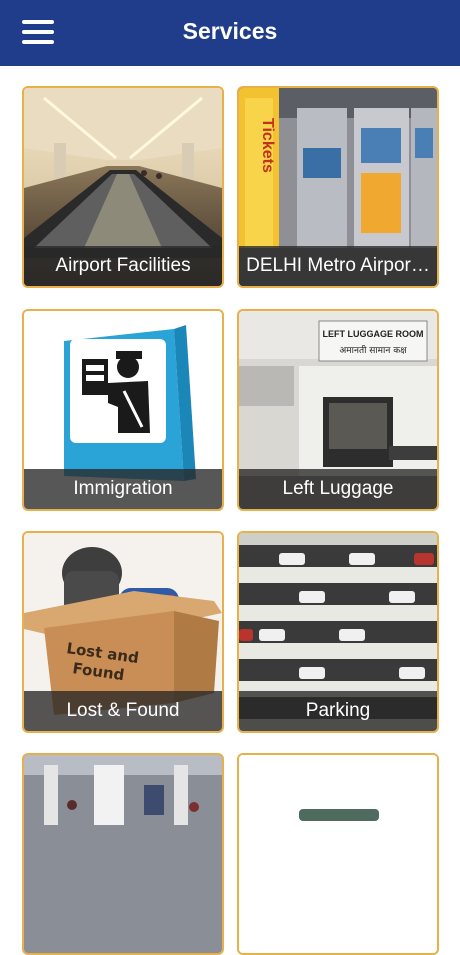 The height and width of the screenshot is (955, 460). What do you see at coordinates (123, 266) in the screenshot?
I see `tile-label: Airport Facilities` at bounding box center [123, 266].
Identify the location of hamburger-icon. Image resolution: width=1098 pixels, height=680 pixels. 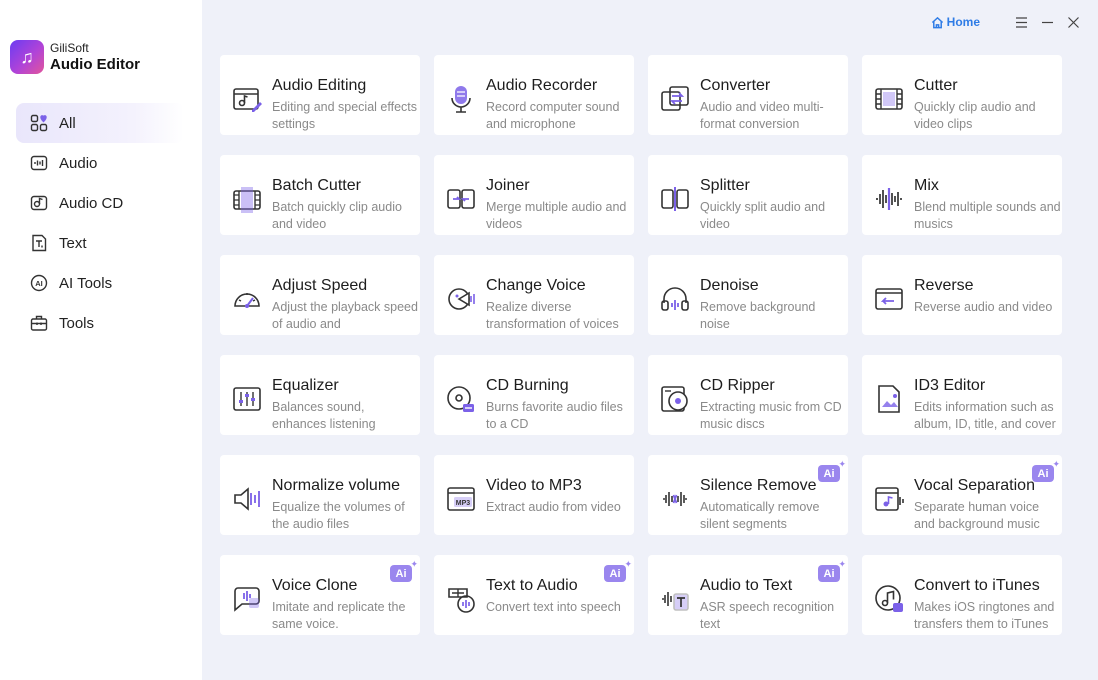
(1021, 22).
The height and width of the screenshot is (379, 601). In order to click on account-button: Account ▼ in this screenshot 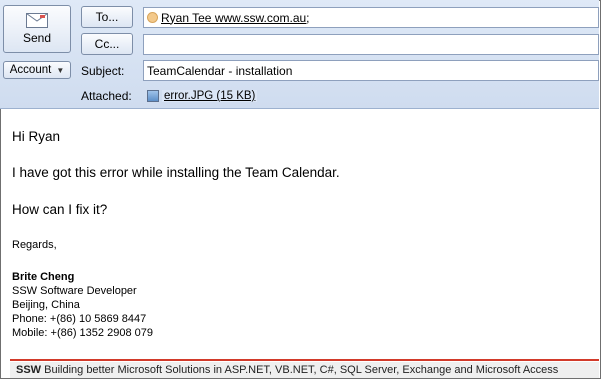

#### What is needed:
Put every line of the entries above into a numbered list, skipping blank lines and omitting the pictures.

#### Task result:
1.  The height and width of the screenshot is (955, 460). What do you see at coordinates (123, 266) in the screenshot?
2. I see `tile-label: Airport Facilities` at bounding box center [123, 266].
3. Identify the location of hamburger-icon. Image resolution: width=1098 pixels, height=680 pixels. 
4. (1021, 22).
5. The height and width of the screenshot is (379, 601). In order to click on account-button: Account ▼ in this screenshot 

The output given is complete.